On Sun, 14 Oct 2007 17:13:57 -0700, Roy Lewallen wrote:
Frnak McKenney wrote:

Ah. So even if it starts out in vertically polarized in Fort
Collins 'way out thataway (he says, gesturing faintly west-ish)
WWV's signal might be polarized north-north-west by the time it gets
ro Richmond.


Not exactly. The wave will still be nearly planar, that is, the
orientation of the E field will be in a plane which is perpendicular to
a line between you and the effective point in the ionosphere where the
wave is coming from. But the E field can be rotated in any direction
within that plane. So you want your antenna to have substantial gain in
the direction of Fort Collins and at the elevation angle of the arriving
signal (the latter will vary somewhat). But the polarization is a crap
shoot.


So... I'd need a really crappy antenna? I think I have one around
here... grin!

Seriously, thanks for the description.

Hm.

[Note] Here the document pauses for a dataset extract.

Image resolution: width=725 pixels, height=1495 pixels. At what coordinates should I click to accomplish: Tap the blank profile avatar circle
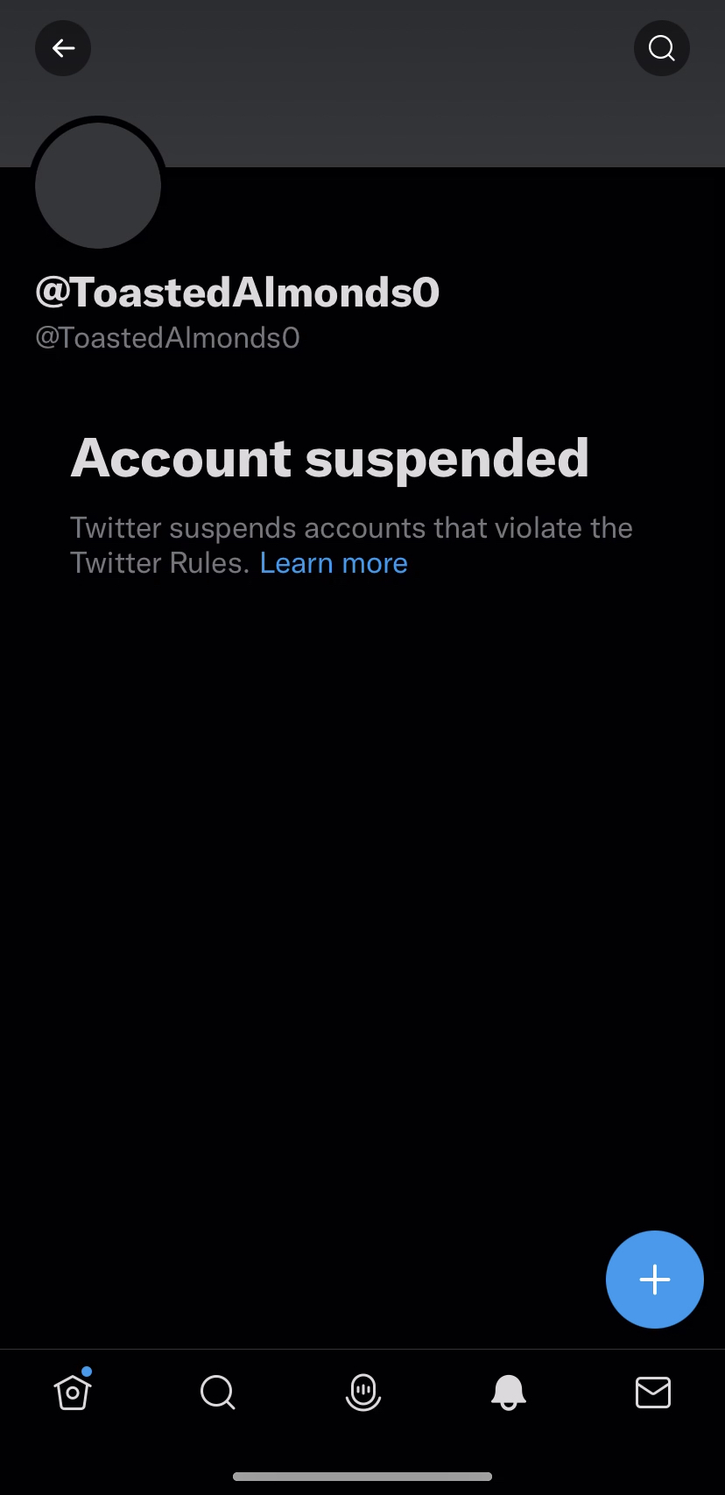[98, 185]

Wonder if anyone has built an antenna whose polarization shifts
to "best match" the incoming signal? (No, not _this_ weekend!
grin!)


Sure, many. Polarization diversity is an old idea. In a previous life I
worked on a phased array radar (cf.
http://www.globalsecurity.org/space/...an-fps-85.htm). The
transmitters have only horizontal dipole antennas so they transmit only
a horizontally polarized signal. But each of the 4660 receivers has two
dipole antennas, one vertical and one horizontal. This gives the
receiver information about whether an object is tumbling or rotating,
for example, by the way the polarization is shifted by the reflection.


Sounds like a really neat setup... on the other hand, it may be a
bit much for my poor MAC-II clock. Grin!

--snip premature self-back-patting--
How good? Well, I've unplugged the clock to reset it and it has
then received an "acceptable" WWV signal (it started showing digits)
eight times in the past two days.

--snip--

Be cautious in generalizing about your accomplishments. Day-to-day
propagation differences can be extreme. Unless you can do an immediate
A-B comparison or take many, many measurements over a very long period
of time, there's no way to distinguish between antenna and propagation
changes.


Um. I just noticed.

Yesterday I powered the clock off and added a "line out" jack so I
could record the received audio. I got distracted here and there,
and when I put it all back together I couldn't get WWV to save my
life. I finally ripped out my wiring, assuming I'd inadvertently run
a wore too close to the RF stuff... but even _that_ didn't help.
I'm now concluding that I reacted too rapidly, that the WWV signal
had simply faded into the background noise.

Seems to be true today as well. I re-added my wiring, and the
signal was unchanged (still rotten: bits and pieces of WWV tones
fading and returning a random-appearing basis). I can now record
long segments of bits of WWV... plus much louder bits of other
shortwave activity and assorted noise sources.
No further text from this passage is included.